For someone living with fibromyalgia and other chronic illnesses, average feels like extraordinary.

Redefining Victory

We live in a culture obsessed with exceptional. Social media feeds often overflow with personal bests, breakthrough moments, and triumph stories. It often feels like a case of if you’re not winning, improving, or exceeding expectations, you’re somehow falling short. But what happens when your body operates by different rules? When chronic illness rewrites the definition of what constitutes an achievement?

For those of us managing conditions like fibromyalgia, ME, arthritis, or countless other invisible illnesses, showing up is often the victory. Lacing up running shoes when every joint aches, stepping outside when fatigue feels like you’re carrying a fridge on your back (total respect to those runners you see completing marathons with an actual fridge on their back!), completing the distance when your body whispers “stop”—these are acts of quiet rebellion against limitations.

The Comparison Trap

When you’re managing chronic illness, comparison becomes a dangerous game. There’s the obvious comparison to others—watching people effortlessly achieve what requires enormous effort from you. But there’s also the subtler, more insidious comparison to your former self. The person you were before diagnosis, before symptoms, before life became measured in spoons and good days versus bad days.

Celebrating average means stepping away from both types of comparison. It means honouring where you are right now, with the body you have right now, under the circumstances you’re currently navigating. It means recognising that your average represents a huge amount of more courage, determination, and self-care.

Small Victories, Big Impact

Chronic illness teaches you to find the small joys. The day when the brain fog lifts just enough to feel clear-headed. The morning when stiffness and pain doesn’t dominate the first hour of waking. The afternoon when energy levels allow for one extra task. These aren’t the victories that make headlines, but they’re the ones that make life a little more tolerable.

My average parkrun time represents lots of hidden and careful management.

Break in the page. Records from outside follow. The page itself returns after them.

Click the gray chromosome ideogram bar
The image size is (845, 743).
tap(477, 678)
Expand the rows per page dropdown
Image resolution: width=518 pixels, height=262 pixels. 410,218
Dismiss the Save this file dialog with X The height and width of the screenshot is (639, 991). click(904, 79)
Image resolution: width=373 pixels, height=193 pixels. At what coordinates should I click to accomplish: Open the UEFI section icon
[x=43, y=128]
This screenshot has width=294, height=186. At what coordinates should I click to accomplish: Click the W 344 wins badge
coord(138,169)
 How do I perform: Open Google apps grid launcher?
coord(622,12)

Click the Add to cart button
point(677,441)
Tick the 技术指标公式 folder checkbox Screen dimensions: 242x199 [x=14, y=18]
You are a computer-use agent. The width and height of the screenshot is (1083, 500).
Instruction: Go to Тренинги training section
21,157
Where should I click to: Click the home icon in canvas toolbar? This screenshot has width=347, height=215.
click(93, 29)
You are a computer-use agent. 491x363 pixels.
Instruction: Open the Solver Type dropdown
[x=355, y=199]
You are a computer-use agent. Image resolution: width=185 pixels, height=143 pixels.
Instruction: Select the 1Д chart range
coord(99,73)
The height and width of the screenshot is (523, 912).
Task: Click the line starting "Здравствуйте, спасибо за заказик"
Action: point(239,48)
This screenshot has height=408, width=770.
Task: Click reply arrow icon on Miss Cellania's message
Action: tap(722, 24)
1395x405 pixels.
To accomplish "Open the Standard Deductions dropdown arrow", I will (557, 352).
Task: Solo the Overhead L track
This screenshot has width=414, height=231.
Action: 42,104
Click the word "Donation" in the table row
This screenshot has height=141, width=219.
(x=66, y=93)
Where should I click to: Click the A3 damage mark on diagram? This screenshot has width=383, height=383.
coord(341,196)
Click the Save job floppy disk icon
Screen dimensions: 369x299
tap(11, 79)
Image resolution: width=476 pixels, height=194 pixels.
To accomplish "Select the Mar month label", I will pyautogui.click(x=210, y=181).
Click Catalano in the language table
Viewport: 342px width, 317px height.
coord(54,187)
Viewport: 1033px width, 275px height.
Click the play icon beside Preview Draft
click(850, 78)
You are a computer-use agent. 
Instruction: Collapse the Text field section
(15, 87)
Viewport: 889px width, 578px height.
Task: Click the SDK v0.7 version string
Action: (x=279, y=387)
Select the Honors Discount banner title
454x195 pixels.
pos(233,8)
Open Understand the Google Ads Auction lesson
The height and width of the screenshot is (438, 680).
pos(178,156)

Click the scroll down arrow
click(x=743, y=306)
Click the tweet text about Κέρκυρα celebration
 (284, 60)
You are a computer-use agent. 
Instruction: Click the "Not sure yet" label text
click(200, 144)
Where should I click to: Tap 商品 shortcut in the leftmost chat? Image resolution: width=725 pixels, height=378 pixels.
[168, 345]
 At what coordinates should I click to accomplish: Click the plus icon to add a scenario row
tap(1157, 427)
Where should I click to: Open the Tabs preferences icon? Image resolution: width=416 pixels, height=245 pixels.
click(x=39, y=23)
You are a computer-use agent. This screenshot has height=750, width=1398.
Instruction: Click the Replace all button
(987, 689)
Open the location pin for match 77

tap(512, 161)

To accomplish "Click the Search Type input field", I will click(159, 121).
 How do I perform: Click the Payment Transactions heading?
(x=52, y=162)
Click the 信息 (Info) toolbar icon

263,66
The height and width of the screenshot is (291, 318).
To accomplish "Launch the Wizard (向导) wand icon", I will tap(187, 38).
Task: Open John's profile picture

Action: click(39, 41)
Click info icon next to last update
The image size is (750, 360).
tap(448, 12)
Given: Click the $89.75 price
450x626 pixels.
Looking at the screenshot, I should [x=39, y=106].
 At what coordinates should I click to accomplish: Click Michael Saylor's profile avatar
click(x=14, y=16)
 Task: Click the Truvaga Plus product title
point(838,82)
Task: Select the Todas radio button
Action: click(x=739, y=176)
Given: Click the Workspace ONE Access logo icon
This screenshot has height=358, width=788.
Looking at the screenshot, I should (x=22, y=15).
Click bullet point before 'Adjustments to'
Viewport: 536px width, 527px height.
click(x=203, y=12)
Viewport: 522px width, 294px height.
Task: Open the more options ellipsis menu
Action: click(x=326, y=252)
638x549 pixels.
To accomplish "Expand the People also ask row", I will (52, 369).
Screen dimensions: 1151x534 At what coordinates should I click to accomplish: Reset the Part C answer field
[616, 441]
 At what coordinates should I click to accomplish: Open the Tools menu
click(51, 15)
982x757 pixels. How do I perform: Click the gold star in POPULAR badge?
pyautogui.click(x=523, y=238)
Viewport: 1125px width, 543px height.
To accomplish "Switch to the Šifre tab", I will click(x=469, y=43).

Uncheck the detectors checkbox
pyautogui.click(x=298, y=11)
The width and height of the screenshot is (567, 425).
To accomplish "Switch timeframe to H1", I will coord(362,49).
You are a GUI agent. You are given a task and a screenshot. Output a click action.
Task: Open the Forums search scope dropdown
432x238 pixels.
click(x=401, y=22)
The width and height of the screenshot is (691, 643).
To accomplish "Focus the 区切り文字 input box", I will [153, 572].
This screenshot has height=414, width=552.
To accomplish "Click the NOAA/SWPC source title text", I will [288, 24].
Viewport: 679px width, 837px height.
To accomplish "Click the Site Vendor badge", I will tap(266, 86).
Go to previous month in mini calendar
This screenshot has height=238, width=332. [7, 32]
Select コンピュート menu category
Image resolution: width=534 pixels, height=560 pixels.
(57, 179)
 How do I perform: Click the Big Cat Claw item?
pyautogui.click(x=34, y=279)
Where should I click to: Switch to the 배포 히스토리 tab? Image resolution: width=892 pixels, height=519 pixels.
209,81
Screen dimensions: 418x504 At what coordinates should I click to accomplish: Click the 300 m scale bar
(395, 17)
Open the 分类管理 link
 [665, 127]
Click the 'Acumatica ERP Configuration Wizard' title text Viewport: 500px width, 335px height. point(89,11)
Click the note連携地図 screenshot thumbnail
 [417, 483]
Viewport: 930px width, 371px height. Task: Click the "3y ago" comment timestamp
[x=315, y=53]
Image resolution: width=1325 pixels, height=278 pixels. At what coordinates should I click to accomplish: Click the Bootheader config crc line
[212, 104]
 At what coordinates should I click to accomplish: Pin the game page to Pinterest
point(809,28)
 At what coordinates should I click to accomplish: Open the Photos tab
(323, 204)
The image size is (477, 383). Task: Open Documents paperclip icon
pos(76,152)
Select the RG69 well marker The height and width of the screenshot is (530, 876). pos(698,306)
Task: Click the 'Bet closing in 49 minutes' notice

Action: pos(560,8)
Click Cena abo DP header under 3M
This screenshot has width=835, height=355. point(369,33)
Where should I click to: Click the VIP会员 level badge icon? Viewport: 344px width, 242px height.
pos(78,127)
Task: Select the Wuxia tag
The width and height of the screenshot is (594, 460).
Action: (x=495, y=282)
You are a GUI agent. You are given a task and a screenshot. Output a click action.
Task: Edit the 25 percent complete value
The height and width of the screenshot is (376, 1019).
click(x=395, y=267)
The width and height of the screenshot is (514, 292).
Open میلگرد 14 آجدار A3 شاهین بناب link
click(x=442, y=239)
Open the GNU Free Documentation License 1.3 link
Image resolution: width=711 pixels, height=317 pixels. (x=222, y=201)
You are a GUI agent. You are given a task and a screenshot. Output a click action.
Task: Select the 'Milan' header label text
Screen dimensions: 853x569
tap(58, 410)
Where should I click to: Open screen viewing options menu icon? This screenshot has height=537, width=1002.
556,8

Pacing myself during the week to ensure I had enough energy. Choosing rest over other obligations to preserve resources. Managing medications, sleep schedules, and stress levels so that I could show up on the Saturday.

Permission to Celebrate

So often, we minimize our achievements when living with chronic illness. “I only managed to…” or “It’s not much, but…” become frequent prefixes to our accomplishments. I think many of us have a tendency to internalise the message that struggles should be private and victories should be significant to warrant attention.

But what if we gave ourselves permission to celebrate average? What if we acknowledged that sometimes, showing up is enough? What if we recognized that our version of ordinary might actually be quite extraordinary?

Building a New Narrative

The narrative around chronic illness often focuses on limitation, on what we cannot do. While it’s important to acknowledge real challenges, there’s power in also highlighting what we can do, even when it looks different from societal expectations.

Being average can tell a story of adaptation, persistence, and self-compassion, of the careful balance between pushing boundaries and respecting limits. Average can represent not giving up on activities that bring joy, even when they require more effort than they once did.

If you’re reading this while managing your own chronic condition, know that your victories matter—all of them. The days you get out of bed when everything hurts. The times you maintain relationships when it would be so much easier to hide away. The moments you choose hope over despair.

Average is not settling for less than. It’s not giving up. It’s not a consolation prize.

Average is showing up with courage. It’s adapting and finding ways to participate in life on your own terms.

In a world that celebrates the exceptional, sometimes the most revolutionary thing you can do is embrace being beautifully, completely, triumphantly average.



5 thoughts on “Celebrating Average in (park)running and life when you have a chronic illness

  1. Congrats Sarah on being ‘average’ and more importantly comfortable in your own skin. It takes a lot of self compassion, courage, and confidence to achieve this victory. Your personal record is yours to keep, and Parkrun has it as proof. Thanks for sharing.